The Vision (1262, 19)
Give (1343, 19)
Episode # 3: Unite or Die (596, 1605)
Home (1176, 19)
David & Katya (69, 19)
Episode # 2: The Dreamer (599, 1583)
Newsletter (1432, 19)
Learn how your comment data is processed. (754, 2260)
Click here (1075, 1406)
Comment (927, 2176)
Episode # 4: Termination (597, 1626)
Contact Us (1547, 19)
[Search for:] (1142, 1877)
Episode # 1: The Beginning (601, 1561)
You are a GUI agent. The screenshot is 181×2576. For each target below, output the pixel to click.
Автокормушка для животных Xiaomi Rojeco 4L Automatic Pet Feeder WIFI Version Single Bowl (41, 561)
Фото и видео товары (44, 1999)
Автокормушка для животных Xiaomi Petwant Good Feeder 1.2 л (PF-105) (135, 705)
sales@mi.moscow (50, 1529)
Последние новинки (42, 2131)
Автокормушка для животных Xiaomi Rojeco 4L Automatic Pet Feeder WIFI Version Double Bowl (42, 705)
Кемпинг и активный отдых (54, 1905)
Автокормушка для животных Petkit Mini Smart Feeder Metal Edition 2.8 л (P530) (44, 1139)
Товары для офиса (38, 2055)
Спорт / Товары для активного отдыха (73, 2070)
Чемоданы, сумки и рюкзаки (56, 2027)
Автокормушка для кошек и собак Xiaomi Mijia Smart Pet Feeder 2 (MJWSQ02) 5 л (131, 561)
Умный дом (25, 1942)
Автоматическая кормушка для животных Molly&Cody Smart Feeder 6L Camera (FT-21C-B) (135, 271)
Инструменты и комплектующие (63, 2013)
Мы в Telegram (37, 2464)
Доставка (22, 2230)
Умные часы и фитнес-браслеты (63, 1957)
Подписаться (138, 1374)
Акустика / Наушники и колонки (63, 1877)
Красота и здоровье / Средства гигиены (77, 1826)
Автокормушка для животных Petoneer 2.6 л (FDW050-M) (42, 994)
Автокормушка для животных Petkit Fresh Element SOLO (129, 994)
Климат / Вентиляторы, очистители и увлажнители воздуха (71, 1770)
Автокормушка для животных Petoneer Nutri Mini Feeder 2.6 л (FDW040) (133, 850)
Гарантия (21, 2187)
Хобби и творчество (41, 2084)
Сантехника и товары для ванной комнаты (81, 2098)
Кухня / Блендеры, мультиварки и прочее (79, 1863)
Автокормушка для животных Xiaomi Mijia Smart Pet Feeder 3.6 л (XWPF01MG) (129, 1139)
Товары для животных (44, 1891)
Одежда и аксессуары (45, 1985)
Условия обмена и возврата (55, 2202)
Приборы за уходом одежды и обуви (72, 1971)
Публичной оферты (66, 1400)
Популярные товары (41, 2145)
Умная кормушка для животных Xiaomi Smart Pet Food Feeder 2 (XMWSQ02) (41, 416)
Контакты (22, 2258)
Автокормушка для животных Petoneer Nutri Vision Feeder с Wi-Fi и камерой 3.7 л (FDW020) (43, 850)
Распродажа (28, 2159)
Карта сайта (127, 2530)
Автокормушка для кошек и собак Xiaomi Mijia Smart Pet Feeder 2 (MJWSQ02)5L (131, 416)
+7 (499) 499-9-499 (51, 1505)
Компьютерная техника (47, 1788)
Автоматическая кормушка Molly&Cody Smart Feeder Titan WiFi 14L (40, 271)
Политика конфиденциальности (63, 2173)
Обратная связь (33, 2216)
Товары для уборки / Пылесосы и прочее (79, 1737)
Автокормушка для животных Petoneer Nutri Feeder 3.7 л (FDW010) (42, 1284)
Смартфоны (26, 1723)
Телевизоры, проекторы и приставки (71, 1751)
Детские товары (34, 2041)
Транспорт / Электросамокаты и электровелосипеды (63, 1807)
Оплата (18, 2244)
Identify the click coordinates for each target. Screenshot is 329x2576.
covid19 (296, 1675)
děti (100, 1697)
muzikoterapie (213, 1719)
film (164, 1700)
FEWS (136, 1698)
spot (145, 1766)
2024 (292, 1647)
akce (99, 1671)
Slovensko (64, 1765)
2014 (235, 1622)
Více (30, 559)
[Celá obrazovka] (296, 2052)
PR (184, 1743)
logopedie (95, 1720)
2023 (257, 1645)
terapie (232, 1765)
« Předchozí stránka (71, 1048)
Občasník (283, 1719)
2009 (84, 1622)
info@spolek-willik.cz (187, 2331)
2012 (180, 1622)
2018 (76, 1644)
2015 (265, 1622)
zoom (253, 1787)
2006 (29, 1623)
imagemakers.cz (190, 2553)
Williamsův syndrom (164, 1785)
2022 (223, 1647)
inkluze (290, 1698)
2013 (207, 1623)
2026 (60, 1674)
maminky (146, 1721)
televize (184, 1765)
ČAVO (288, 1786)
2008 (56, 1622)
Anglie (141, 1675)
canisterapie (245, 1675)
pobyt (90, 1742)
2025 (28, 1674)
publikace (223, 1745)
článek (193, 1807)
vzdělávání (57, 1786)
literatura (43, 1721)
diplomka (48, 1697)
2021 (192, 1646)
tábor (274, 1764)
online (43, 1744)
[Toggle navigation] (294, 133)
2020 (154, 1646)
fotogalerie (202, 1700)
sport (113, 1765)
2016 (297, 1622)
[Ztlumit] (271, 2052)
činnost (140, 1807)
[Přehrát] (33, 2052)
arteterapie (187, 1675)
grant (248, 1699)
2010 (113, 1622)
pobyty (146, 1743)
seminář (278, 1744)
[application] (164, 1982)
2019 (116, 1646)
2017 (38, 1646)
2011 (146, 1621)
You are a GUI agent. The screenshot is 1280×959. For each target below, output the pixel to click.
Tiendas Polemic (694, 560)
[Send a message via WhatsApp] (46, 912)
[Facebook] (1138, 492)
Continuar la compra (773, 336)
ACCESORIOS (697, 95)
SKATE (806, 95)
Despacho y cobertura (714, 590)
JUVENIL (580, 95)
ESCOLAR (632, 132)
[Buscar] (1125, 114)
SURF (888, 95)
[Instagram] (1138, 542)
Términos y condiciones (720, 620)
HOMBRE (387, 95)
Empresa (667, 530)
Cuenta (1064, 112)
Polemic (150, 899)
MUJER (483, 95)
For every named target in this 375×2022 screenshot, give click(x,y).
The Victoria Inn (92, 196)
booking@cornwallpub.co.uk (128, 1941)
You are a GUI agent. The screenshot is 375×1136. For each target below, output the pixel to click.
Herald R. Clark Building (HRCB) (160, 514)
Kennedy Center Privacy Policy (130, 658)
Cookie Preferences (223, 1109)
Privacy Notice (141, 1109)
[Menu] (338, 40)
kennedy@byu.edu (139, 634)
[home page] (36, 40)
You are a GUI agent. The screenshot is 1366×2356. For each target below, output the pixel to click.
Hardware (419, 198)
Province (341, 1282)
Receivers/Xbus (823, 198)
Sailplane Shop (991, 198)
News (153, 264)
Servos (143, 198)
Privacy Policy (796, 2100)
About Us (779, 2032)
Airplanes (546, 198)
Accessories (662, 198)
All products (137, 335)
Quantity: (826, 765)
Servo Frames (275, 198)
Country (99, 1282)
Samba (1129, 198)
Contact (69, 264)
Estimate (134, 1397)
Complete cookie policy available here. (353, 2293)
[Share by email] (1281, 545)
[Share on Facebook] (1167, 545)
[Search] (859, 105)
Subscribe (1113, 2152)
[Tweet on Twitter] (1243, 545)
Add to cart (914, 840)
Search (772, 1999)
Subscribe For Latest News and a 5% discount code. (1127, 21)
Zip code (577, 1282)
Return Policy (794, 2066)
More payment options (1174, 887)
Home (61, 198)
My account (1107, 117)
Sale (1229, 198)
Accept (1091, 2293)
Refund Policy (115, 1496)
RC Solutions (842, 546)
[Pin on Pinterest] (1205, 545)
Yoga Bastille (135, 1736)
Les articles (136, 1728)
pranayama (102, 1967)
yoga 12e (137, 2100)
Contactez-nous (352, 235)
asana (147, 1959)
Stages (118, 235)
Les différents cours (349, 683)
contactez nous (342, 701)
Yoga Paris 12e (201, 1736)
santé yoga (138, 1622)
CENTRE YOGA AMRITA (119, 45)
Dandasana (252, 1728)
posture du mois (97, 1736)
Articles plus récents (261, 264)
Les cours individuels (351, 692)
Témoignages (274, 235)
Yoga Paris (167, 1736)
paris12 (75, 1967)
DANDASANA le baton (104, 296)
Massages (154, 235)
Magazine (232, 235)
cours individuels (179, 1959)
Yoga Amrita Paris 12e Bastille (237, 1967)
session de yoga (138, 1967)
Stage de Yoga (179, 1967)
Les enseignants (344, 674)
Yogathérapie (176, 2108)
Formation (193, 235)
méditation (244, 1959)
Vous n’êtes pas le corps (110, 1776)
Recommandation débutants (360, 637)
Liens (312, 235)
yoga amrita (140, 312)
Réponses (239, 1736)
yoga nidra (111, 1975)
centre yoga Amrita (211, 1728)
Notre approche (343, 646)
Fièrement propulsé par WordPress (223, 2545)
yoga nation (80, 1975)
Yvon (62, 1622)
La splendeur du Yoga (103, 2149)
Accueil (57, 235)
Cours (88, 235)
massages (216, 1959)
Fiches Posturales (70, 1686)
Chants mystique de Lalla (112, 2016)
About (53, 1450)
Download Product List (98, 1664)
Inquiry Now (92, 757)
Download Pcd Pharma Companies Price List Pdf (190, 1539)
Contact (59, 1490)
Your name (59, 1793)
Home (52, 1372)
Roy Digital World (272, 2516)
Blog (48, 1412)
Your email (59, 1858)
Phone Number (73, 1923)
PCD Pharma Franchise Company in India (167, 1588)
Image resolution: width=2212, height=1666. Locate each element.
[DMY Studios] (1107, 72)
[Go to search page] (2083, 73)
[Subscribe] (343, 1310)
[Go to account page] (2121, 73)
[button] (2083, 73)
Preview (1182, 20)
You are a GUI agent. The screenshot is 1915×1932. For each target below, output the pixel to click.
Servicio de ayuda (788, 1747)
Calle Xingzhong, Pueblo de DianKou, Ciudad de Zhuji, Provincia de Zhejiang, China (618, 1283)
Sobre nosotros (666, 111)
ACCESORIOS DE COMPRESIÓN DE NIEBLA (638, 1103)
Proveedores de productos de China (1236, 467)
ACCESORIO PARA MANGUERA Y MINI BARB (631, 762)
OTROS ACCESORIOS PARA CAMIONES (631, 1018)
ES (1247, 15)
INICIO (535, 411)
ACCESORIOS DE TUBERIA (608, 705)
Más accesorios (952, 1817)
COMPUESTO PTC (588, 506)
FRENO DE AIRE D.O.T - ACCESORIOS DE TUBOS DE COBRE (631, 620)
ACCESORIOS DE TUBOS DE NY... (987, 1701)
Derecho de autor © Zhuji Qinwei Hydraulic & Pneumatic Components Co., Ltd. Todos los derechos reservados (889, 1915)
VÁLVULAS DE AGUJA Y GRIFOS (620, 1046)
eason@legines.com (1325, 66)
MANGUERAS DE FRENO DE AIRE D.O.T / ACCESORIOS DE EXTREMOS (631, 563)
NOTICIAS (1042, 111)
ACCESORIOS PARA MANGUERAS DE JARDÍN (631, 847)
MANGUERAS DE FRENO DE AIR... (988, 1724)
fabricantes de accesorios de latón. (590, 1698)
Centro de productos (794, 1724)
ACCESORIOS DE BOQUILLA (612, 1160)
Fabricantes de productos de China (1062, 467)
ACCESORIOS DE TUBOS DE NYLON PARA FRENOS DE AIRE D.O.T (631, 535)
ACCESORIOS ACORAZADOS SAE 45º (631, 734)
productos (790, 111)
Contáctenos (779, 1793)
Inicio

Try it:
Output should match, line for line, the stretch of the material above from the line holding "[Pin on Pinterest] (1205, 545)" through the line holding "santé yoga (138, 1622)".

Exercise result:
[Pin on Pinterest] (1205, 545)
Yoga Bastille (135, 1736)
Les articles (136, 1728)
pranayama (102, 1967)
yoga 12e (137, 2100)
Contactez-nous (352, 235)
asana (147, 1959)
Stages (118, 235)
Les différents cours (349, 683)
contactez nous (342, 701)
Yoga Paris 12e (201, 1736)
santé yoga (138, 1622)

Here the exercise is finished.